[Dataset items]
=== Section Start ===

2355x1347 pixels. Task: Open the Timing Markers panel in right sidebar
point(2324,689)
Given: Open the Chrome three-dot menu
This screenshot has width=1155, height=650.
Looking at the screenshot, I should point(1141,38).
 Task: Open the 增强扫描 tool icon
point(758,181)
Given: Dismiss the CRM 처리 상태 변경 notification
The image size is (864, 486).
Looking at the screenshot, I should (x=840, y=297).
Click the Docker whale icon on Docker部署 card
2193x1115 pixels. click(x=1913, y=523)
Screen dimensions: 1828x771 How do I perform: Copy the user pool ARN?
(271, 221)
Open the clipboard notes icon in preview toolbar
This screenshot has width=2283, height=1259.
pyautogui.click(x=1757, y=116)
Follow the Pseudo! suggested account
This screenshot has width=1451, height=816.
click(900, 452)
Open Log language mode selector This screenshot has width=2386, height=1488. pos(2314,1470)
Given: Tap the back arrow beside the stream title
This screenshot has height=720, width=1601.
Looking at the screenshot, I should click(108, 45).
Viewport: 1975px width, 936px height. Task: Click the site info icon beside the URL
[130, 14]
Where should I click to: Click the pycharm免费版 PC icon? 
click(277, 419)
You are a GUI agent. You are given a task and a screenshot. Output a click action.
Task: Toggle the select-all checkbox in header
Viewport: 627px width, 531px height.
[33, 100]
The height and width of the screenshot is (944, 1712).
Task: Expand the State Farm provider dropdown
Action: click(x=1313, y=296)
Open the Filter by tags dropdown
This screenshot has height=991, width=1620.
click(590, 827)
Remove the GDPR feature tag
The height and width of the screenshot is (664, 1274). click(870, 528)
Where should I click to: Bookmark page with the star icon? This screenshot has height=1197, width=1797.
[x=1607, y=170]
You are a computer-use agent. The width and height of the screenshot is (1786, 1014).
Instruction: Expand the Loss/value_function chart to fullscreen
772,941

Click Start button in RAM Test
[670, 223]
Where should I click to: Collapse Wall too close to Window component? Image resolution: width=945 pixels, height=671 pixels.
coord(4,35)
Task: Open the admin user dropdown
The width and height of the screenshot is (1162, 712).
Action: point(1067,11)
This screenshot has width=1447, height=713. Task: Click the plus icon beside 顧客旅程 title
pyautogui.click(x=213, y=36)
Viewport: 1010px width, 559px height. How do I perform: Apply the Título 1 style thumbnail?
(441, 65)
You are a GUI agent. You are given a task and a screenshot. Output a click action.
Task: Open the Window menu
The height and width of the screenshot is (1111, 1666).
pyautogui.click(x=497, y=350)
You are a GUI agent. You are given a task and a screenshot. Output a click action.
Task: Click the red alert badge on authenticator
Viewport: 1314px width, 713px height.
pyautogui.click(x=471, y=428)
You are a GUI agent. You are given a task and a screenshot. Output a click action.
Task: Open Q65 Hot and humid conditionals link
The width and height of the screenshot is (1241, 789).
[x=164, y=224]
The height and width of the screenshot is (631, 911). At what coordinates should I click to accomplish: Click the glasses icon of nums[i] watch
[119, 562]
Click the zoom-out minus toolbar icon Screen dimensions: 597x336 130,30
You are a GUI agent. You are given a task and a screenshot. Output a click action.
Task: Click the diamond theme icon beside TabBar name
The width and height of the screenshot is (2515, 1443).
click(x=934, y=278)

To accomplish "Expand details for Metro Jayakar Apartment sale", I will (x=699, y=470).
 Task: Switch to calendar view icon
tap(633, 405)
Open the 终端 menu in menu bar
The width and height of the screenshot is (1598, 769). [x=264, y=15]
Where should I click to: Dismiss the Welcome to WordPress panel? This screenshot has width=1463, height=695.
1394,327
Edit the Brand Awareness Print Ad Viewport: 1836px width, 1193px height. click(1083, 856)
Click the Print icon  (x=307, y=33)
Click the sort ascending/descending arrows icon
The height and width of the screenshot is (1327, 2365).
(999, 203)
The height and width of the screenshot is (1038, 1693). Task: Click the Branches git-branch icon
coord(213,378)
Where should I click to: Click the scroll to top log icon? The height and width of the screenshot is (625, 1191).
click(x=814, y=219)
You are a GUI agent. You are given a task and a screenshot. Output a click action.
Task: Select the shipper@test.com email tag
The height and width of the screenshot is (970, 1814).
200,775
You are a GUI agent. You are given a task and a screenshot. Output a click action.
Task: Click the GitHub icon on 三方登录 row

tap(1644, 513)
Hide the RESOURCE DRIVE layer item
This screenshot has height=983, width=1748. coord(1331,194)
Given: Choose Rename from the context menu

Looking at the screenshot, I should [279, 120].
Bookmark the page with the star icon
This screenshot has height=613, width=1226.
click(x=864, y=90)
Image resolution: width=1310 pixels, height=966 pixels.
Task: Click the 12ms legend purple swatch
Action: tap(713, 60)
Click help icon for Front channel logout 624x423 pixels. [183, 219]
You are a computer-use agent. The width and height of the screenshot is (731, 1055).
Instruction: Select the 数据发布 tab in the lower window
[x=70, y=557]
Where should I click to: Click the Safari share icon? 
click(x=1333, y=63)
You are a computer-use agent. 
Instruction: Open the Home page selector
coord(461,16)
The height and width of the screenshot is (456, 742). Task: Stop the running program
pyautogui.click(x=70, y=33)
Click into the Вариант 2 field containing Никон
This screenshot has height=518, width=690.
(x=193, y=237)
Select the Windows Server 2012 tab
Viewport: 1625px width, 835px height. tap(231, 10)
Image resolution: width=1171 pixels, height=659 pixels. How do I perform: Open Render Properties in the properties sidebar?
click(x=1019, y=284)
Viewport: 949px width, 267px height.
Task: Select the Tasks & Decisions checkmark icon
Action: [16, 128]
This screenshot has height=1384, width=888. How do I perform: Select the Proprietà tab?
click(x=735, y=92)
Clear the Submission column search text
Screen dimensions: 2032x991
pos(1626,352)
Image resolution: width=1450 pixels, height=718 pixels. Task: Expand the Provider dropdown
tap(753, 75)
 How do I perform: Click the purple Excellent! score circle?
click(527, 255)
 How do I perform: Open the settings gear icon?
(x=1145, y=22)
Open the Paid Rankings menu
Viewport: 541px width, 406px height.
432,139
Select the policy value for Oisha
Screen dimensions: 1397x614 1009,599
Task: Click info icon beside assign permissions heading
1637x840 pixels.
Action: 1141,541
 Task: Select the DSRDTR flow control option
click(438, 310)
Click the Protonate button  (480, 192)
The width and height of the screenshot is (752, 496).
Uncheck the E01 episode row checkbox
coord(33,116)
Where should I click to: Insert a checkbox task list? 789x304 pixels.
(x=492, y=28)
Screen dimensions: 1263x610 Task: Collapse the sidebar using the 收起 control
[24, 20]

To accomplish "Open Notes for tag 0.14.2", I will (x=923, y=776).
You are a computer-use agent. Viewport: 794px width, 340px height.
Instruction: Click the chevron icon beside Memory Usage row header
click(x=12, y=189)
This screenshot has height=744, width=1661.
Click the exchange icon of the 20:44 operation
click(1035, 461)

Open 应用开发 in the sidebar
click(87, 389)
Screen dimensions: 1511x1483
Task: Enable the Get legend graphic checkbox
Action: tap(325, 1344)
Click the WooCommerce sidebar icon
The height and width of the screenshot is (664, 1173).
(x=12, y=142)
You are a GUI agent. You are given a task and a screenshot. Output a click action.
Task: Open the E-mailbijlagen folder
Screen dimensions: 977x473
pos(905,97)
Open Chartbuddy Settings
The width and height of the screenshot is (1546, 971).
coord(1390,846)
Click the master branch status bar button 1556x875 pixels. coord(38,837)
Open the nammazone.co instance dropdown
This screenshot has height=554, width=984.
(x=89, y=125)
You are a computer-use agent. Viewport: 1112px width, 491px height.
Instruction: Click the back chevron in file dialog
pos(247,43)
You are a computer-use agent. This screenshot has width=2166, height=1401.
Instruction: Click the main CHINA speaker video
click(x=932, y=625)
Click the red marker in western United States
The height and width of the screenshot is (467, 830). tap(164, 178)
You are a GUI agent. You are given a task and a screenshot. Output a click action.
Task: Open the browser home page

=== Section End ===

• **WHAT THE TASK REQUIRES**: Filter the records above for lines containing the word "Print", and copy those lines.

• **ANSWER TO THIS TASK**:
Edit the Brand Awareness Print Ad Viewport: 1836px width, 1193px height. click(1083, 856)
Click the Print icon  (x=307, y=33)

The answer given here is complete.